▶ [Задания]
[a] Ответьте на вопрос по тексту о петербургских легендах об Андрее Первозванном: в каком году Петр I учредил флаг военно-морских сил России?
[b] Продолжите текст о петербургских легендах об Андрее Первозванном, начиная сразу после его последнего предложения.

▶ [Фрагмент текста]
Но и это еще не все. Петр был братом апостола Андрея, проповедовавшего христианство севернее скифских земель, на территории будущей Руси. Это тот самый Андрей Первозванный, который вскоре окажется героем одной из ранних петербургских легенд о возникновении города на Неве, героем, якобы предвосхитившим появление на Руси новой столицы. Оказывается, проповедуя христианство, он не только водрузил крест в районе будущего Новгорода, как это утверждается в предании, а прошел дальше на север и дошел до устья реки Невы. А когда шел устьем, рассказывается в одном из апокрифов начала XVIII века, на небе появилось северное сияние, которое, согласно верованиям древних обитателей Приневского края, означает не что иное, как возникновение в будущем на этом месте стольного града. Вот такая легенда появилась в Петербурге в первые годы его существования.
Не забудем и о флаге военно-морских сил России, который представляет собой прямоугольное белое полотнище с диагональным голубым крестом – так называемым крестом Андрея Первозванного, имеющим форму буквы «X». Флаг был учрежден Петром I еще в 1699 году. Однако в Петербурге живет легенда, что флаг этот придуман Петром в петербургский период истории России. Будто бы однажды, мучительно размышляя о внешнем виде и форме первого русского военно-морского флага, Петр случайно взглянул в окно своего домика, что на Петербургской стороне, и замер от неожиданности. На светлых вымощенных плитах двора отпечаталась четкая тень оконного переплета. Похоже, именно об этом и думал часами император. Тут же он схватил лист бумаги и набросал эскиз. Но правда и то, что именно на таком, косом кресте, согласно евангельской традиции, был распят апостол Андрей. И об этом не мог не знать Петр. И не мог не учитывать это обстоятельство. Об этом косвенно напоминает и другая легенда. Будто бы рисунок и форму флага Петру подсказал его верный сподвижник Яков Брюс, шотландец по происхождению. А ведь Андрей Первозванный считается святым покровителем Шотландии.

▶ [Записанные данные]

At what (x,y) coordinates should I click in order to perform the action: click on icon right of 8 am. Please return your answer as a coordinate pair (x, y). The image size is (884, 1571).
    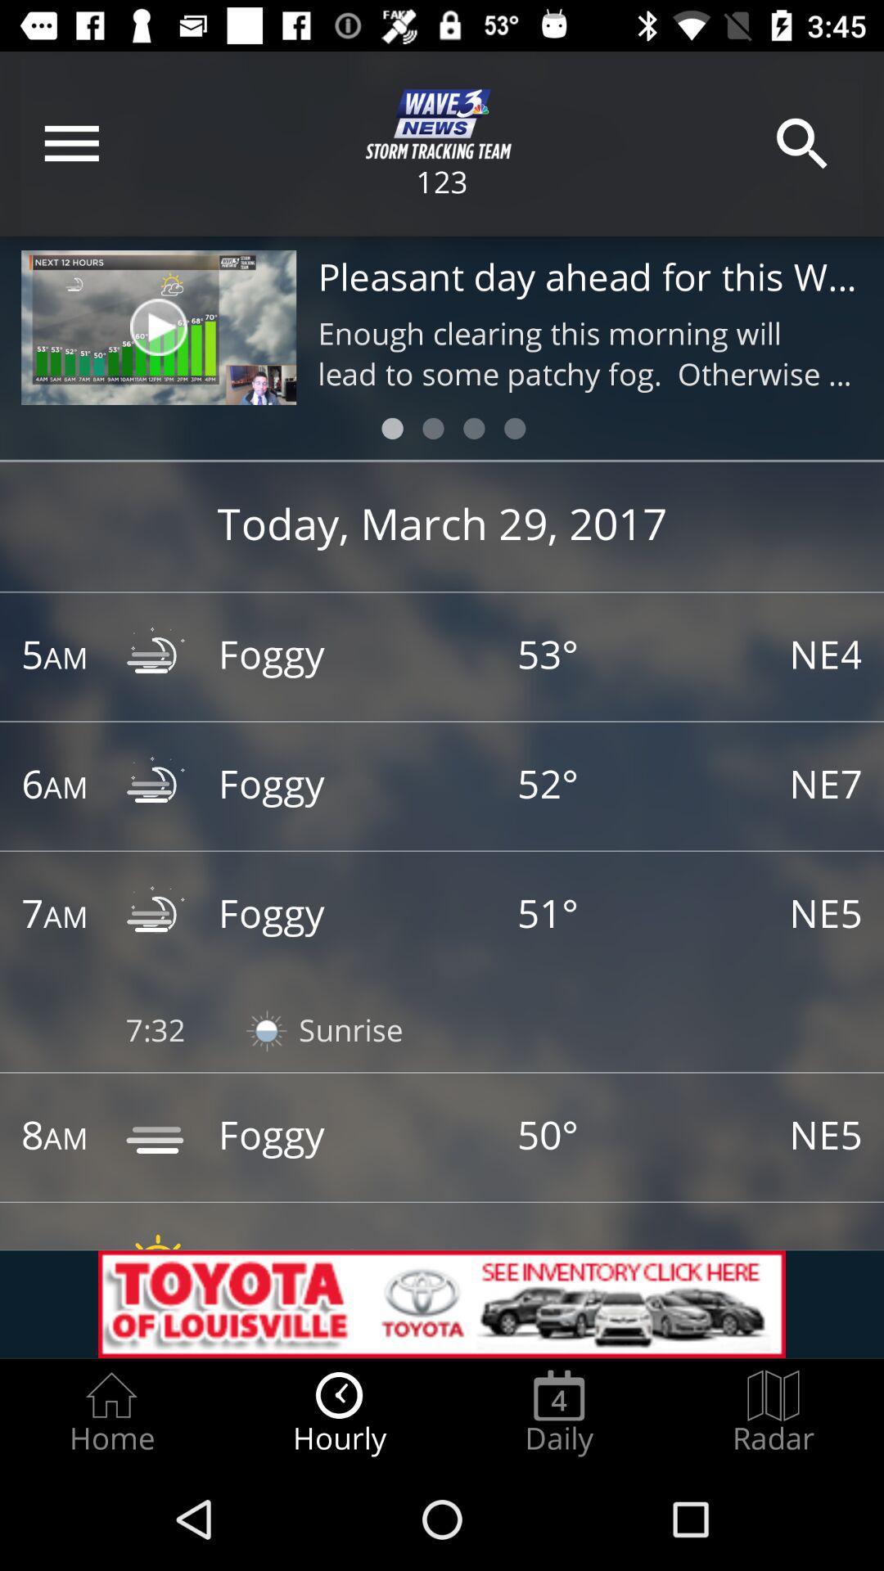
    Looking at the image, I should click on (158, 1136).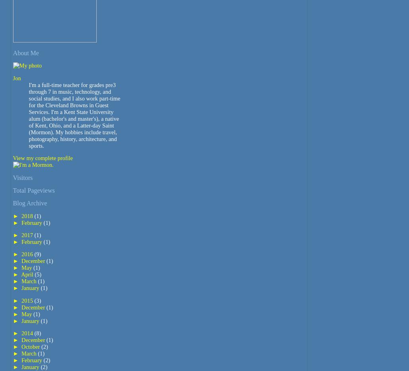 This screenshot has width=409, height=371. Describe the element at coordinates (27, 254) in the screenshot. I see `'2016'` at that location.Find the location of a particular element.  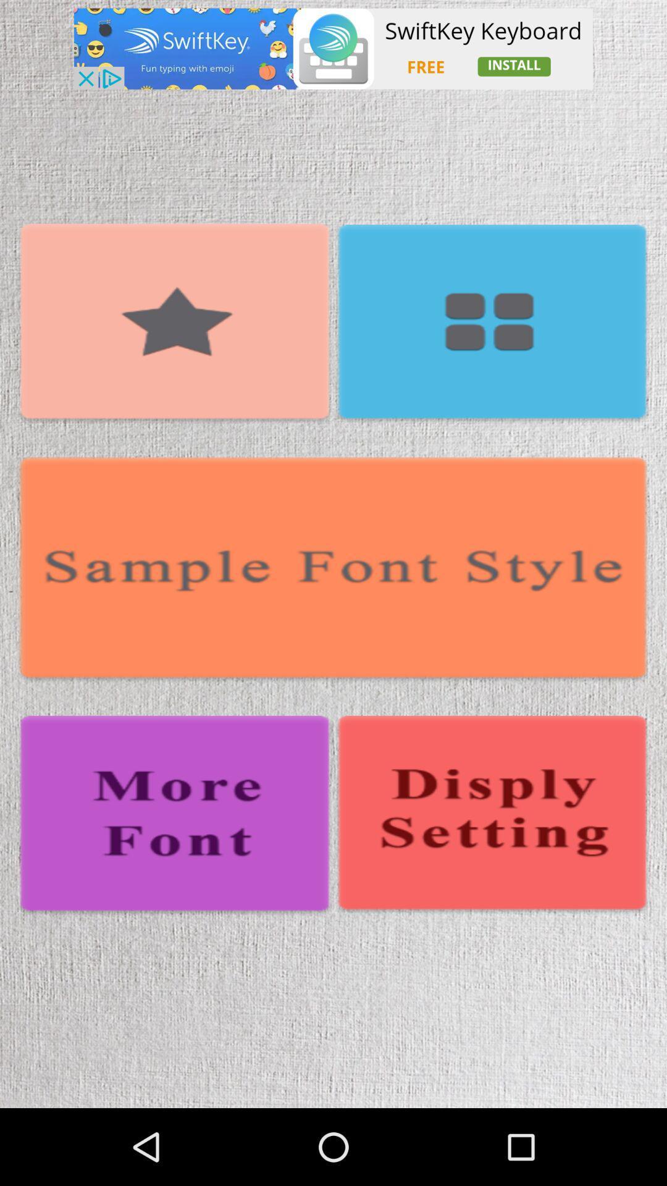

▶ [Ответы к заданиям]
[a] В 1699 году.

[b]
Так что роль двух евангельских братьев из Древней Галилеи, Андрея и Петра, которая отводилась историей в жизни Петра I, была велика. Мало этого, имя одного из них, апостола Петра, в переводе означало «скала», «камень». И если имя определяло судьбу, то этим следовало воспользоваться.
По мысли Петра, задуманная им крепость должна была стать не только «каменной скалой», защищающей Россию от неприятелей, но «ключом», открывающим ей выход к морю, что полностью соответствовало значению апостола Петра в христианской мифологии, где он слыл еще и ключарем, хранителем ключей от рая. За шесть лет до основания Петербурга, в 1697 году, в случае успеха Азовского похода такую крепость Петр собирался воздвигнуть на Дону.
Вокруг Петербурга
С высокой степенью вероятности можно утверждать, что общепринятое в современном мире понятие «пригород» появилось на Руси одновременно с возникновением Петербурга. Во всяком случае, аналоги этому удивительному явлению в градостроительной практике допетровской Руси найти трудно, если вообще возможно. В самом деле, издревле на Руси существовал ГОРОД, беспорядочные постройки которого окружались земляными валами, рвами с водой и обносились, то есть ОГОРАЖИВАЛИСЬ, крепостными стенами. Далеко за ними, разбросанные в бескрайних пространствах земли ЗА ГОРОДОМ, строились ЗАГОРОДНЫЕ резиденции царей, князей и боярской знати. Чаще всего эти поселения были наследственными, родовыми, принадлежали фамилии, то есть имени, и потому назывались имениями. Чем дальше они находились от города, тем самостоятельнее и безопаснее чувствовал себя в них владелец. Они были не ПРИ городе, а ЗА городом. ПРИГОРОДОВ же, как таковых, не было вообще.
Скорее всего, идея пригородов возникла в голове Петра во время его первого путешествия в Европу в составе знаменитого Великого посольства. Вернувшись в дикую азиатскую Московию, он вспомнил посещение пригорода Парижа – сказочного Версаля, впал в случайную сентиментальность и высказал сокровенное: «Если проживу еще три года, буду иметь сад лучше, чем в Версале у французского короля». Сказано это было на ассамблее в Летнем саду. Утром Петр собственноручно набросал указ о том, чтобы «беглых солдат бить кнутом и ссылать в новостроящийся город Санкт-Петербург». Днем на Обжорном рынке на правом берегу Невы, в виду крепости, Троицкой церкви и собственного первого деревянного одноэтажного домика-дворца, присутствовал при исполнении публичной казни. Позже полустриг-полувырывал бороды несговорчивым купцам. Забивал на смерть… Перешагивал через трупы… Время было такое. Места для сентиментальности в этом времени не было. А тут на тебе: «…буду иметь сад лучше, чем в Версале у французского короля».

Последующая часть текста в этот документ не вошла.